● WRITTEN TASK 1:
According to the film page, who composed the music for the movie?
● WRITTEN TASK 2:
Return, character for character, the stretch of rows from the line containing "Click drag handle of Sales By Date Created" through the line containing "tap(871, 152)", with both of those lines included.

- Theatrical release poster
- Spanish: Soltera, casada, viuda, divorciada
- Directed by: Ani Alva Helfer
- Written by: Ani Alva Helfer
- Produced by: Gianella Neyra
- Starring: Gianella Neyra Katia Condos Milene Vásquez Patricia Portocarrero
- Music by: Karin Zielinski
- Production company: La Soga Producciones
- Distributed by: BF Distribution
- Release date: April 20, 2023;
- Running time: 94 minutes
- Country: Peru
- Language: Spanish

= Single, Married, Widowed, Divorced =

Single, Married, Widowed, Divorced (Spanish: Soltera, casada, viuda, divorciada) is a 2023 Peruvian comedy road movie written and directed by Ani Alva Helfer. It stars Gianella Neyra, Katia Condos, Milene Vásquez and Patricia Portocarrero. It premiered on April 20, 2023, in Peruvian theaters.

== Synopsis ==
After the death of Cecilia's husband, she and 3 other friends get together and prepare to take a trip to Pacasmayo, but the trip turns into a crazy odyssey that puts their friendship to the test. On the way to help her friend close her grief, they must learn to unite to face the challenges in their lives and they will try to give themselves a second chance to heal wounds, overcome fears and accept themselves.

● TASK INPUT:
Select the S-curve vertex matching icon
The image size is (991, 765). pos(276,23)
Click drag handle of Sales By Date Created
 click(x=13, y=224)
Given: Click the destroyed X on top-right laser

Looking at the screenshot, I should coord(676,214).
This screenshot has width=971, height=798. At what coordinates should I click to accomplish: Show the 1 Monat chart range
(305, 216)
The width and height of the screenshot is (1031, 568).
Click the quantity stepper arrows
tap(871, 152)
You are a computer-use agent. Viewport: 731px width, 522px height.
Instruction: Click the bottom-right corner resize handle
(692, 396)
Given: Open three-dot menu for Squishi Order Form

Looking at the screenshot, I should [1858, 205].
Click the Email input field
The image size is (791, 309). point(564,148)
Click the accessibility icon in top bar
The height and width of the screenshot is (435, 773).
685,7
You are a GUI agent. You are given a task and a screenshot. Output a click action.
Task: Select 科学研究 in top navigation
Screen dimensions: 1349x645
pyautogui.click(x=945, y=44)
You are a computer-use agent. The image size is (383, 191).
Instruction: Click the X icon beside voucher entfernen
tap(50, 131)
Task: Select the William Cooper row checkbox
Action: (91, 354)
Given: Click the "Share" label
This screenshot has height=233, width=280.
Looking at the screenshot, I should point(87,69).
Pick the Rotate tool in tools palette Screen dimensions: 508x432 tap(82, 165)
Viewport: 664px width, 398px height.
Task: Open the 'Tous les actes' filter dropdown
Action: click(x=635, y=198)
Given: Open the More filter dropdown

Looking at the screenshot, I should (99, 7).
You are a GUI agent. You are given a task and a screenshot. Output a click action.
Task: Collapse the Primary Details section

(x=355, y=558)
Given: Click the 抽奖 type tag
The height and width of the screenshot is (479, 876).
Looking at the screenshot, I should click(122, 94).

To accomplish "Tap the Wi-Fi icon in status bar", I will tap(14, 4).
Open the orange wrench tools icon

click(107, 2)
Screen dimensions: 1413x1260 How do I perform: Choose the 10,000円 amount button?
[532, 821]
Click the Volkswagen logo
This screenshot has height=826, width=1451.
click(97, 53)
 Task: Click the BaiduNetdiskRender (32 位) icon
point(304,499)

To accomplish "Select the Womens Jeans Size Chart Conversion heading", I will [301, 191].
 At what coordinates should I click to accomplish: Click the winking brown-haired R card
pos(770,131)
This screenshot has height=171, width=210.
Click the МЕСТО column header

● FINAL ANSWER 1:
Karin Zielinski

● FINAL ANSWER 2:
Click drag handle of Sales By Date Created
 click(x=13, y=224)
Given: Click the destroyed X on top-right laser

Looking at the screenshot, I should coord(676,214).
This screenshot has width=971, height=798. At what coordinates should I click to accomplish: Show the 1 Monat chart range
(305, 216)
The width and height of the screenshot is (1031, 568).
Click the quantity stepper arrows
tap(871, 152)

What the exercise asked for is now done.